__What this task involves__. Would you write out the lines from the one containing "Task: Click the orange" to the end of the records below, exactly and in full, please?

Records contained in a dataset:

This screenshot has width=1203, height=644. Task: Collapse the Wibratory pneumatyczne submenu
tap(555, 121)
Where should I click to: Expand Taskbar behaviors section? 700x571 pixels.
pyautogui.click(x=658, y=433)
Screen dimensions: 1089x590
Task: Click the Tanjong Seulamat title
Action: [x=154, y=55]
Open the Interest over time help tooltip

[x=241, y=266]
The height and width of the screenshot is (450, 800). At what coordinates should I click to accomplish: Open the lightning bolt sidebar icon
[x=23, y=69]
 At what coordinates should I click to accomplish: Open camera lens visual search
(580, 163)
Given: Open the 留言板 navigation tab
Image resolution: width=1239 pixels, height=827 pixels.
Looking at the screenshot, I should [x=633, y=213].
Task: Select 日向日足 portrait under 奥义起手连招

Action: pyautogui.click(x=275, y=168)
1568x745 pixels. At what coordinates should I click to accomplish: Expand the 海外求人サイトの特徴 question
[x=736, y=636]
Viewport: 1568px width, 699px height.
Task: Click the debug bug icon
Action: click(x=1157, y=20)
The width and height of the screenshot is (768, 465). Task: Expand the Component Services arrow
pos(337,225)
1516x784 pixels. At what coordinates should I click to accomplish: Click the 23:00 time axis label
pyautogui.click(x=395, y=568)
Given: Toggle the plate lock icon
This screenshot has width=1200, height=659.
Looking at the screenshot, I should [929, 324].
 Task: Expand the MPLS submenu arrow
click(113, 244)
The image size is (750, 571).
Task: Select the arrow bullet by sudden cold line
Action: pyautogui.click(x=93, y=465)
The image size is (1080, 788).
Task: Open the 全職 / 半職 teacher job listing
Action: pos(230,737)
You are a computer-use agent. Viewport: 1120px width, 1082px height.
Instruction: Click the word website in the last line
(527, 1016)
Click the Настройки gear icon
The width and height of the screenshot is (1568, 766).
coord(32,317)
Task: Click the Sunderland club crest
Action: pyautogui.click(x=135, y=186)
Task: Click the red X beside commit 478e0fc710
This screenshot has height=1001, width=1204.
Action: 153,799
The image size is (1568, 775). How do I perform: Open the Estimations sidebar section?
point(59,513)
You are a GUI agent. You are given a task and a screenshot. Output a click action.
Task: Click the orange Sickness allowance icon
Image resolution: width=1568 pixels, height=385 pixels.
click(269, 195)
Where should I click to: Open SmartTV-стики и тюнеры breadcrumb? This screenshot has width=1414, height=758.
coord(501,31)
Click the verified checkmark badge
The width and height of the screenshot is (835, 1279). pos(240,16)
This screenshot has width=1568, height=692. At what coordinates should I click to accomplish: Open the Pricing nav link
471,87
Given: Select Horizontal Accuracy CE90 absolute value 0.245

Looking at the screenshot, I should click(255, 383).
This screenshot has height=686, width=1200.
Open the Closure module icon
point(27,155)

__Task output__.
Task: Click the orange Sickness allowance icon
Image resolution: width=1568 pixels, height=385 pixels.
click(269, 195)
Where should I click to: Open SmartTV-стики и тюнеры breadcrumb? This screenshot has width=1414, height=758.
coord(501,31)
Click the verified checkmark badge
The width and height of the screenshot is (835, 1279). pos(240,16)
This screenshot has width=1568, height=692. At what coordinates should I click to accomplish: Open the Pricing nav link
471,87
Given: Select Horizontal Accuracy CE90 absolute value 0.245

Looking at the screenshot, I should click(255, 383).
This screenshot has height=686, width=1200.
Open the Closure module icon
point(27,155)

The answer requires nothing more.